[Opening Data listing section]

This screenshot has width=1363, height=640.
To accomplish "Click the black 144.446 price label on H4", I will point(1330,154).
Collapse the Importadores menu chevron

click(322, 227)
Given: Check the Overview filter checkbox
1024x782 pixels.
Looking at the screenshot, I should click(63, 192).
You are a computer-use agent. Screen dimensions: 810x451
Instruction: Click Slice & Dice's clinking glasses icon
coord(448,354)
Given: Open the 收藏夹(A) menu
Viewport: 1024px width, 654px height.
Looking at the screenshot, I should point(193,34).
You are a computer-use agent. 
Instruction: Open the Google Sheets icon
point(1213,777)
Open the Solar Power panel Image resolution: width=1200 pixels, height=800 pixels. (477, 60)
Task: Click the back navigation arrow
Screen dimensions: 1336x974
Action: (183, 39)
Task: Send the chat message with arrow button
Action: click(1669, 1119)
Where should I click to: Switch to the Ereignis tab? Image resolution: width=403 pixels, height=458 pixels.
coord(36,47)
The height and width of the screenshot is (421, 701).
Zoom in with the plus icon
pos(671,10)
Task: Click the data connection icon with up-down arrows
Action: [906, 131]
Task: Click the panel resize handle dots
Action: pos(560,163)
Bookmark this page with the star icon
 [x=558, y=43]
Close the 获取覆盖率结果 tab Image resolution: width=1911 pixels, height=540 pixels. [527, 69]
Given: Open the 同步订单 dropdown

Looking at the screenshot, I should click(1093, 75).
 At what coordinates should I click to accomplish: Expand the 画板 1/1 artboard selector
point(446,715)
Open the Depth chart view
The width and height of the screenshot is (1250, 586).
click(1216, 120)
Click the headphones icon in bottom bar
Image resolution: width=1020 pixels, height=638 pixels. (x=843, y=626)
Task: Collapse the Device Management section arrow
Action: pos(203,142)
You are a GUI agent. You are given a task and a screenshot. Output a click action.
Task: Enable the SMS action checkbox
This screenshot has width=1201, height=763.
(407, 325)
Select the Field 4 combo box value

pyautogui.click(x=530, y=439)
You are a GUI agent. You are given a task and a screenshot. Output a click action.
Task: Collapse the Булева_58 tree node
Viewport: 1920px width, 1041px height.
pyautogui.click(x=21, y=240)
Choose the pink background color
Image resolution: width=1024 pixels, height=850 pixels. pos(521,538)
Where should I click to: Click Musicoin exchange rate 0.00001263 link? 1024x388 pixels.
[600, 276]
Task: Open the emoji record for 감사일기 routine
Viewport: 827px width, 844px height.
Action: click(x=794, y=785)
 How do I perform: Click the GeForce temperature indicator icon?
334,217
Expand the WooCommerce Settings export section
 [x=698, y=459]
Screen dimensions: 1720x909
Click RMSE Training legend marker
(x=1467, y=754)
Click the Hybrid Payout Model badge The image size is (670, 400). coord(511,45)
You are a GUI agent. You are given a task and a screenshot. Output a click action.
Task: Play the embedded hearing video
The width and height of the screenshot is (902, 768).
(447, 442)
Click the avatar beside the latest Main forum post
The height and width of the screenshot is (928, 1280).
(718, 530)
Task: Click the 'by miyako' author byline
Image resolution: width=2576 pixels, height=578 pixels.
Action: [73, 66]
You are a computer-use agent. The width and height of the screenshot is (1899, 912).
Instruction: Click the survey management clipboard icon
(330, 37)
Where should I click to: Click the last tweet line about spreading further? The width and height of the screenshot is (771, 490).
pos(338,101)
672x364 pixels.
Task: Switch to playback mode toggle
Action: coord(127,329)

[Closing Data listing section]

**Task details**. Once you have read the entries, write them all out again exactly.

**Answer to the exercise**.
This screenshot has width=1363, height=640.
To accomplish "Click the black 144.446 price label on H4", I will point(1330,154).
Collapse the Importadores menu chevron

click(322, 227)
Given: Check the Overview filter checkbox
1024x782 pixels.
Looking at the screenshot, I should click(63, 192).
You are a computer-use agent. Screen dimensions: 810x451
Instruction: Click Slice & Dice's clinking glasses icon
coord(448,354)
Given: Open the 收藏夹(A) menu
Viewport: 1024px width, 654px height.
Looking at the screenshot, I should point(193,34).
You are a computer-use agent. 
Instruction: Open the Google Sheets icon
point(1213,777)
Open the Solar Power panel Image resolution: width=1200 pixels, height=800 pixels. (477, 60)
Task: Click the back navigation arrow
Screen dimensions: 1336x974
Action: (183, 39)
Task: Send the chat message with arrow button
Action: click(1669, 1119)
Where should I click to: Switch to the Ereignis tab? Image resolution: width=403 pixels, height=458 pixels.
coord(36,47)
The height and width of the screenshot is (421, 701).
Zoom in with the plus icon
pos(671,10)
Task: Click the data connection icon with up-down arrows
Action: [906, 131]
Task: Click the panel resize handle dots
Action: pos(560,163)
Bookmark this page with the star icon
 [x=558, y=43]
Close the 获取覆盖率结果 tab Image resolution: width=1911 pixels, height=540 pixels. [527, 69]
Given: Open the 同步订单 dropdown

Looking at the screenshot, I should click(1093, 75).
 At what coordinates should I click to accomplish: Expand the 画板 1/1 artboard selector
point(446,715)
Open the Depth chart view
The width and height of the screenshot is (1250, 586).
click(1216, 120)
Click the headphones icon in bottom bar
Image resolution: width=1020 pixels, height=638 pixels. (x=843, y=626)
Task: Collapse the Device Management section arrow
Action: pos(203,142)
You are a GUI agent. You are given a task and a screenshot. Output a click action.
Task: Enable the SMS action checkbox
This screenshot has width=1201, height=763.
(407, 325)
Select the Field 4 combo box value

pyautogui.click(x=530, y=439)
You are a GUI agent. You are given a task and a screenshot. Output a click action.
Task: Collapse the Булева_58 tree node
Viewport: 1920px width, 1041px height.
pyautogui.click(x=21, y=240)
Choose the pink background color
Image resolution: width=1024 pixels, height=850 pixels. pos(521,538)
Where should I click to: Click Musicoin exchange rate 0.00001263 link? 1024x388 pixels.
[600, 276]
Task: Open the emoji record for 감사일기 routine
Viewport: 827px width, 844px height.
Action: click(x=794, y=785)
 How do I perform: Click the GeForce temperature indicator icon?
334,217
Expand the WooCommerce Settings export section
 [x=698, y=459]
Screen dimensions: 1720x909
Click RMSE Training legend marker
(x=1467, y=754)
Click the Hybrid Payout Model badge The image size is (670, 400). coord(511,45)
You are a GUI agent. You are given a task and a screenshot. Output a click action.
Task: Play the embedded hearing video
The width and height of the screenshot is (902, 768).
(447, 442)
Click the avatar beside the latest Main forum post
The height and width of the screenshot is (928, 1280).
(718, 530)
Task: Click the 'by miyako' author byline
Image resolution: width=2576 pixels, height=578 pixels.
Action: [73, 66]
You are a computer-use agent. The width and height of the screenshot is (1899, 912).
Instruction: Click the survey management clipboard icon
(330, 37)
Where should I click to: Click the last tweet line about spreading further? The width and height of the screenshot is (771, 490).
pos(338,101)
672x364 pixels.
Task: Switch to playback mode toggle
Action: coord(127,329)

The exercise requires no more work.